Another high August bill

Chilcote said he thinks something unusual was going on in August, if he and Liu both got abnormally high water bills for that month.

“I think it was about impossible we used that much water,” Chilcote said of the 35,000 gallons he was billed for. “They (the city) said, ‘Well, maybe it’s your landscaping. Your lawn is very green. Maybe you’re overwatering.’ I said, ‘I fertilize my lawn so I don’t have to overwater.’ ” Chilcote said he intentionally cut back on watering his lawn this summer in the interest of conservation. If a sprinkler or hose was left on accidentally, he said, he would have noticed flooding.

Dorn said it doesn’t take much additional sprinkler use – perhaps and extra hour or two – to double a house’s water usage. That may not be enough to flood a yard.

The only reasonable explanation Chilcote could propose is that water pressure was somehow higher at some houses at certain times. He wasn’t sure how to go about verifying this, however.

A 98,000-gallon bill in July

Gopp says her July bill was for 98,000 gallons, the same as Liu’s.

It’s not fair, she said, that the city never offered her a cut rate but reduced Liu’s bill after Liu wrote a letter of complaint to the San Jose Mercury News. With reluctance, Gopp and her husband paid their full $391 fee for July.

## Source material
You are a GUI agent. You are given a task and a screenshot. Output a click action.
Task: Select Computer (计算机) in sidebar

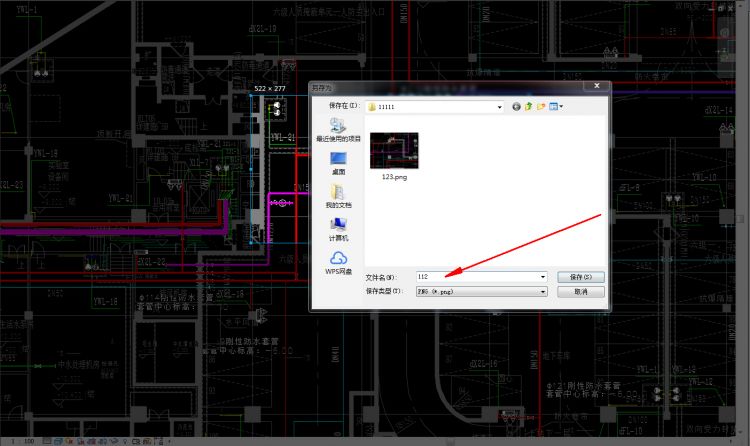click(338, 229)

## Tasks to complete
(a) In the passage about the disputed water bills, how many gallons was Chilcote billed for in August?
(b) Pick up the passage about the disputed water bills after its final sentence and continue it.

## Task-by-task answers
(a) 35,000 gallons.

(b)
“My bill had been $9 before that,” Gopp said. “They told us we had no choice. … They said, ‘Our meters don’t lie.’ ”

Gopp and her husband put in a new lawn in the first half of July and admittedly used more water than normal then, but “There’s no way” they used 98,000 gallons, Julie Gopp said. Otherwise, she never watered her lawn for more than 20 minutes a day, she said – as she does now.

“We had no puddles of water in back or in front or going down the street,” Gopp said. “Our rates now are way under $100, even with a new lawn in,” Gopp said.

Dorn said the new lawn is probably the reason for the Gopps’ high bill. Watering a new lawn would use about three times as much water as normal, he estimated.

Zappa couldn’t remember when the bill was from and hadn’t located it in his records, but he’s almost sure it was also for 98,000 gallons. That’s why he was so struck by the story on Liu, he said.

After arguing the point with city officials at some length, Zappa said he caved in and paid the bill. He also paid the city $65 to inspect his meter, which the city found to be in working order. The crux was, he said, the next month’s bill was back to normal, and he hadn’t fixed anything.

“The city won’t back down,” he said. “Fighting it was impossible, but there was no possible way I could have used that much water, even if I had drained and refilled my pool, … even if my neighbors had filled their pools from my water.”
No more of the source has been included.